→ **Required action**:
The entries are to be returned exactly, with images left out.

→ **Data shown**:
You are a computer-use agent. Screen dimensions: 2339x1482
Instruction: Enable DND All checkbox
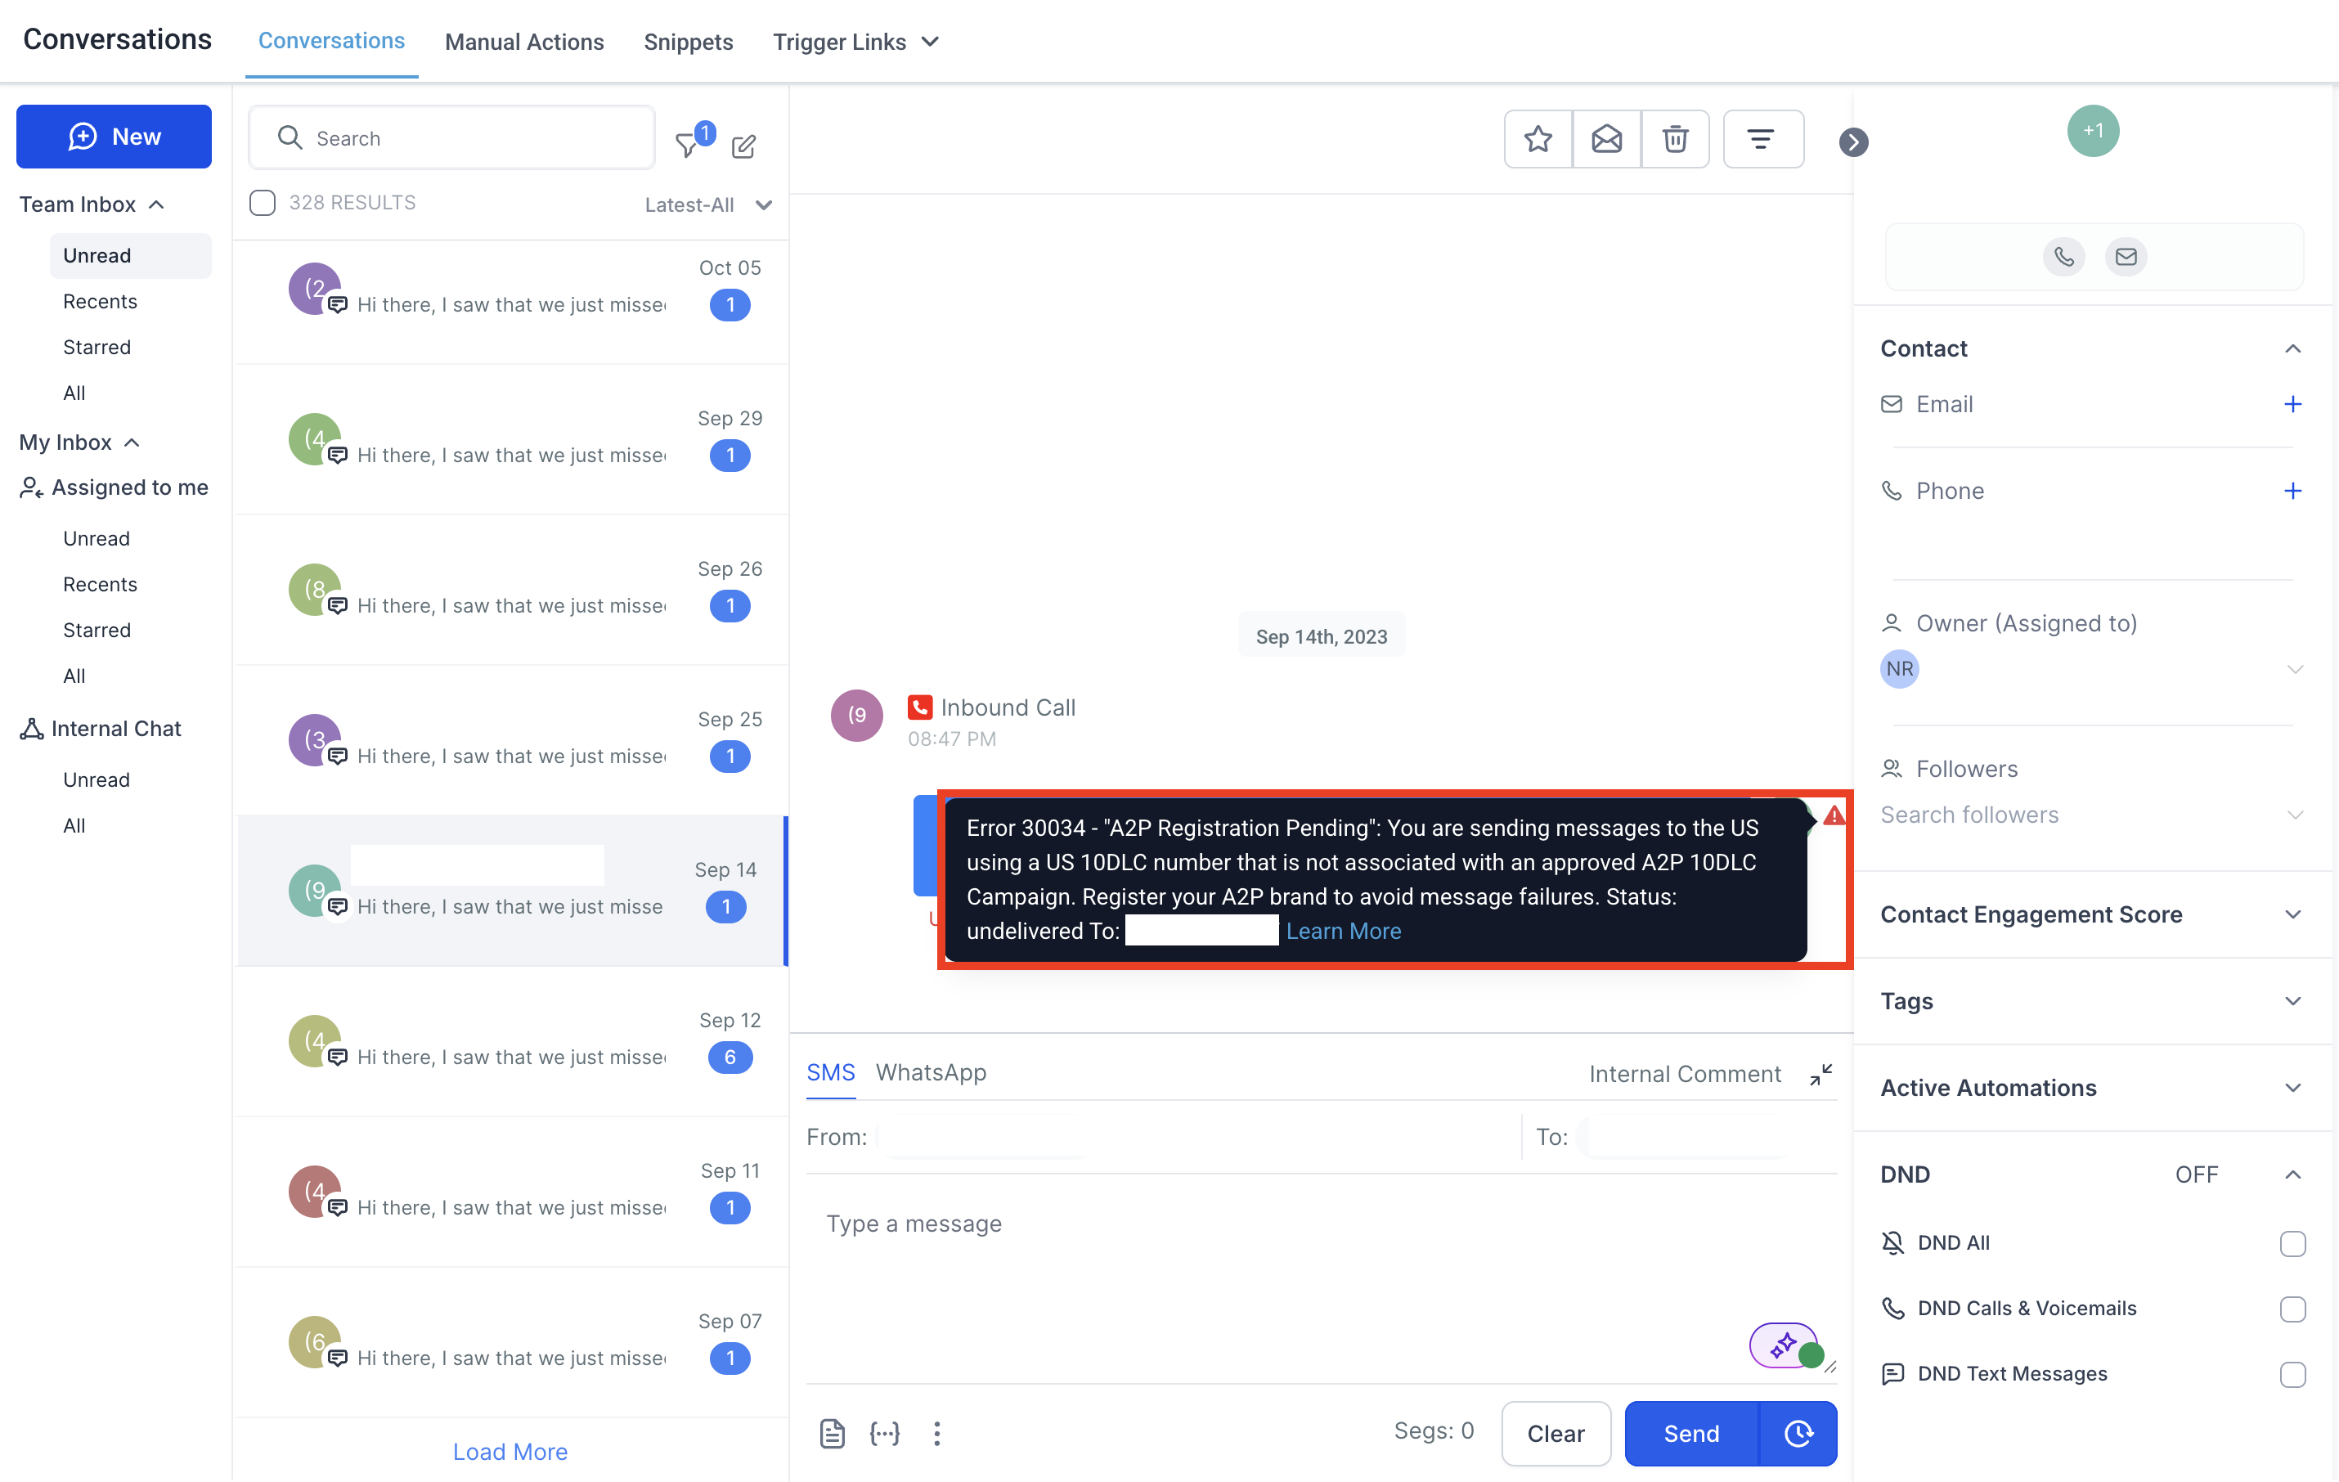pyautogui.click(x=2292, y=1243)
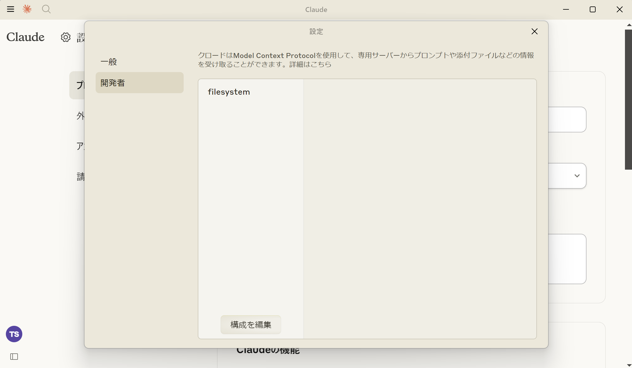The image size is (632, 368).
Task: Click the orange Claude starburst icon
Action: pos(27,9)
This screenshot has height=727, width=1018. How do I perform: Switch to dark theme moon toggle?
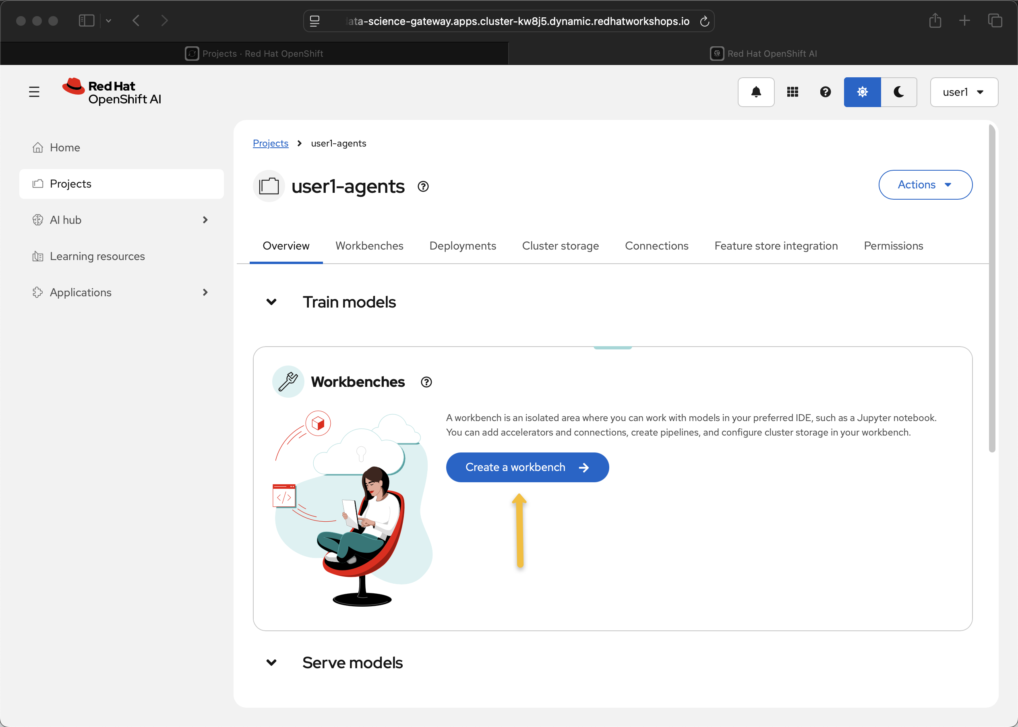tap(898, 92)
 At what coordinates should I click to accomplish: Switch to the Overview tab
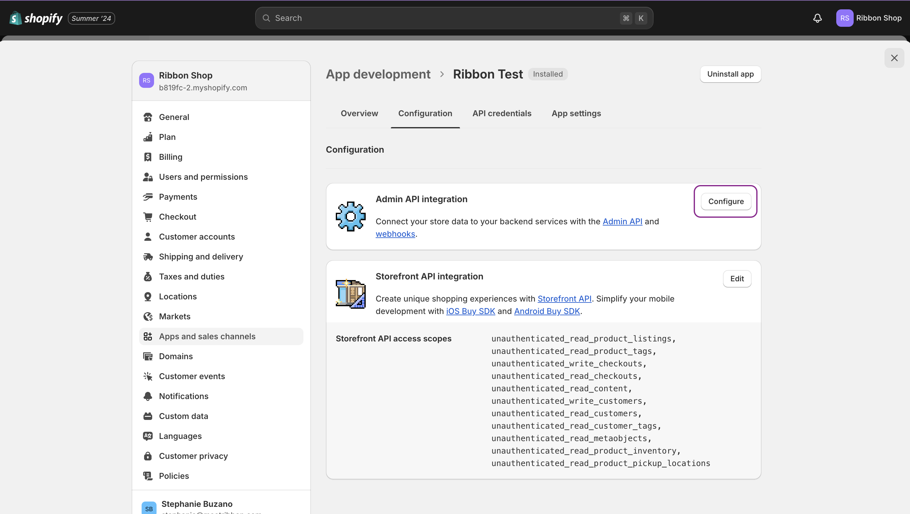point(359,113)
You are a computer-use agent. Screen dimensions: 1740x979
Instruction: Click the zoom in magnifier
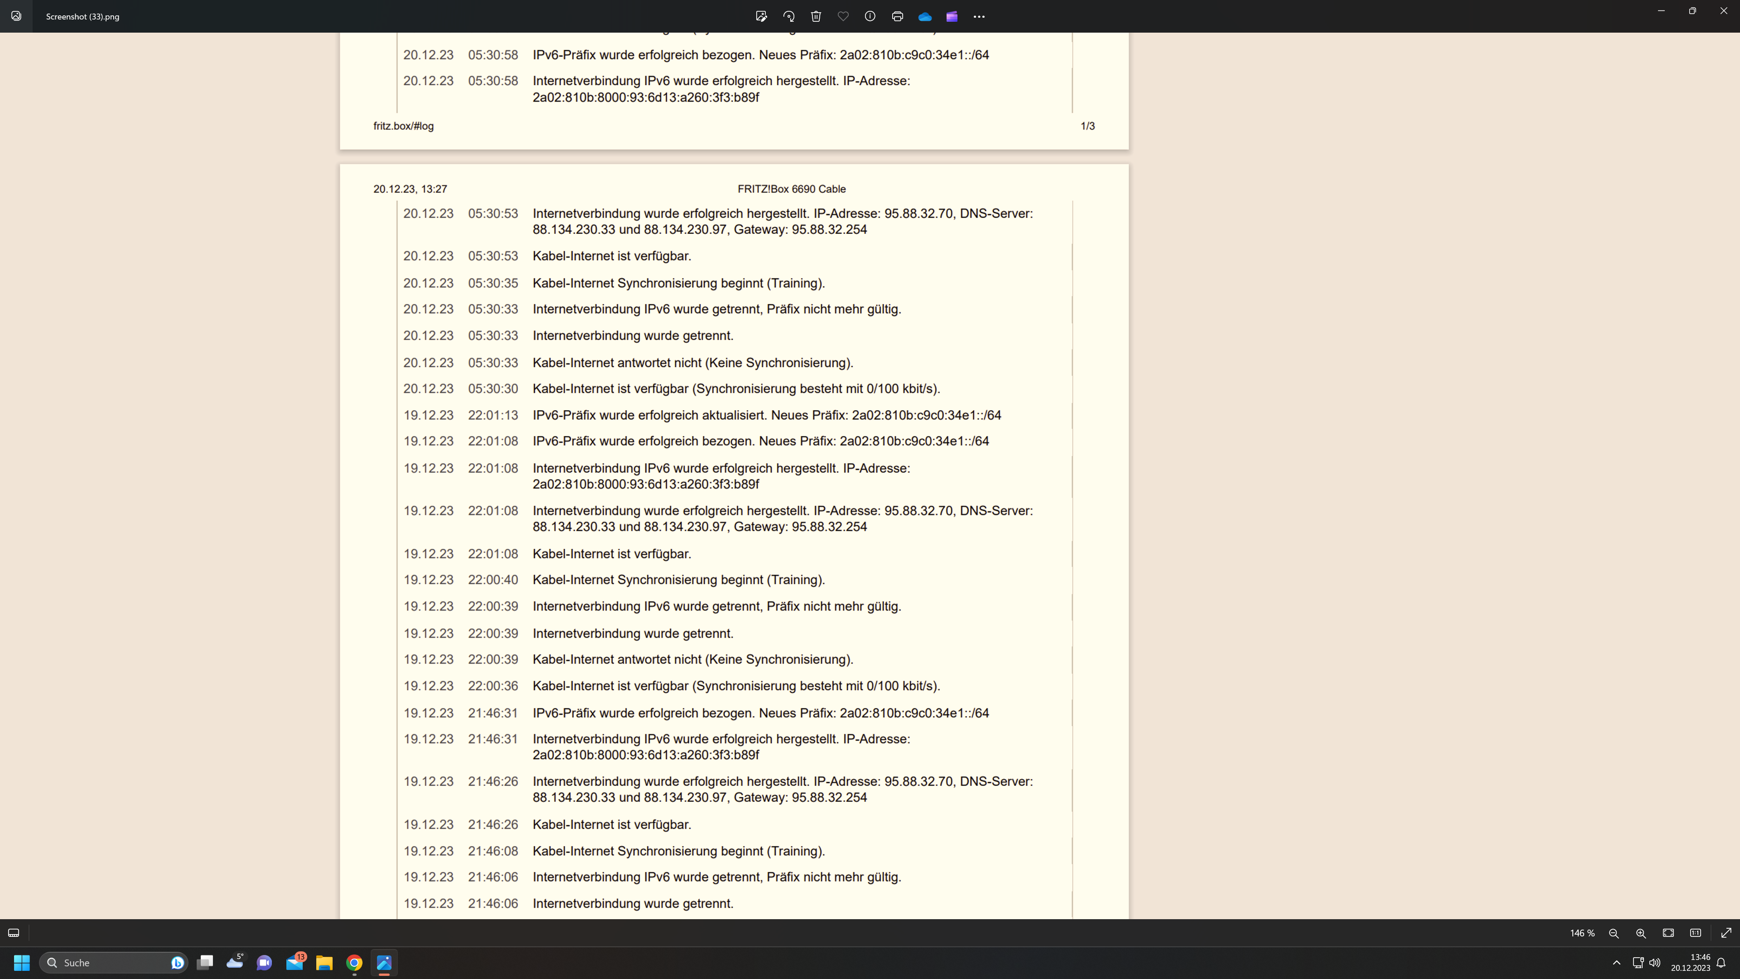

→ **Written solution**:
You are a computer-use agent. Screen dimensions: 2339x1482
Instruction: Enable DND All checkbox
pyautogui.click(x=2292, y=1243)
The image size is (632, 368).
Task: Click the orange Claude starburst icon
Action: pos(27,9)
This screenshot has height=727, width=1018. How do I perform: Switch to dark theme moon toggle?
tap(898, 92)
 At what coordinates should I click to accomplish: Switch to the Overview tab
point(359,113)
You are a computer-use agent. Screen dimensions: 1740x979
Instruction: Click the zoom in magnifier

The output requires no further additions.